Episode Description
D'abord il y a eu Myriam.
Cette petite fille au visage d'ange emportée par la haine antisémite d'un homme dont le nom ne mérite pas d'être écrit ici. On trouve des pages et des pages sur le bourreau, mais si peu sur ses victimes.
Alors je voudrais commencer par rappeler leur nom.
Imad Ibn Ziaten, Mohamed Legouad et Abel Chennouf, tous les trois militaires.
Jonathan Sandler et ses deux garçons Arié 5 ans, et Gabriel 4 ans. Et donc Myriam Monsonégo, 7 ans.
Lorsque ces 3 enfants juifs ont été assassinés, j'avais 25 ans. Je n'avais plus l'excuse de l'adolescence. Pourtant je ne suis pas descendu dans la rue manifester pour la vie et la fraternité, comme je l'ai fait en 2015 pour les journalistes de Charlie.
Comme tant d'autres, je me suis dit que ces morts ne me concernaient pas vraiment. Cette lâcheté, je me la reprocherai toute ma vie. Aujourd'hui devenu père, je peux imaginer la destruction totale que provoquerait la perte de mes enfants de cette manière. Et le désespoir de me sentir si seul face à mon deuil, comme abandonné par mes frères et sœurs en humanité.
Et puis il y a eu Hind.
Cette petite fille au visage d'ange assassinée par l'armée israélienne, après avoir été en ligne pendant 3 heures avec les secouristes du Croissant Rouge.
Son calvaire a été raconté dans le film bouleversant de Kaouther Ben Hania "La voix de Hind Rajab". Allez voir ce film et parlez en autour de vous. On peut faire si peu face au massacre des enfants. Mais cela nous le pouvons, mais cela nous le devons.

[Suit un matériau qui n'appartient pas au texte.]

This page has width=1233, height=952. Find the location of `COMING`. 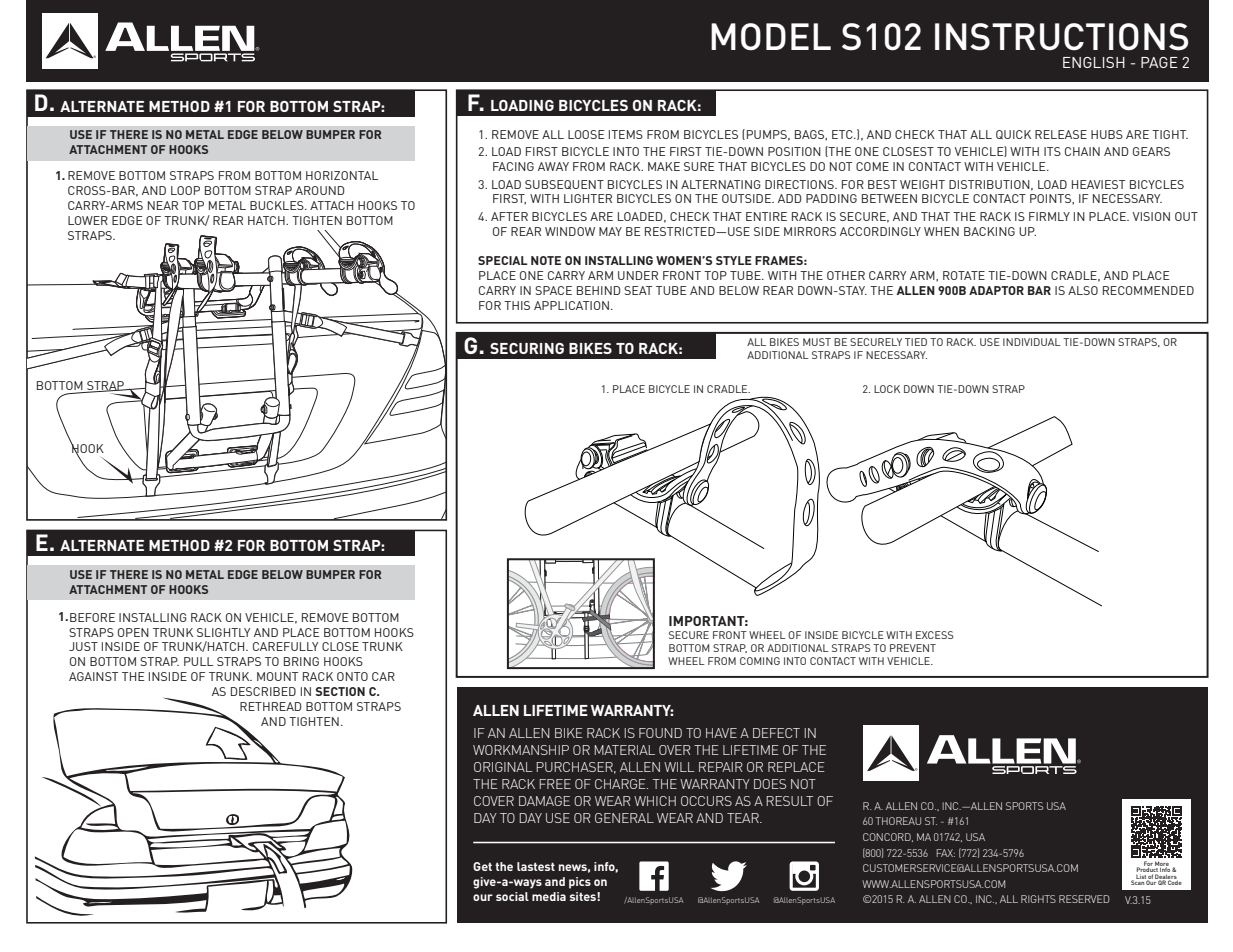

Hind Rajab est devenue le symbole de ces plus de 20 000 enfants tués à Gaza depuis le 7 octobre 2023. Près de 30 par jour. Ils sont aussi des milliers et des milliers à avoir été amputés.
Et le massacre continue. Depuis le "cessez le feu" du 10 octobre 2025, au moins 136 enfants ont été assassinés.
Malgré le cessez-le-feu, le génocide à Gaza continue - Amnesty International France
Je me demande souvent pourquoi les horreurs de Gaza me touchent autant. Après tout, je n'ai aucun lien affectif avec cette région, je pourrais me dire que tout cela ne me concerne pas. Comme je me l'étais dit de la mort de Myriam, Gabriel et Arié.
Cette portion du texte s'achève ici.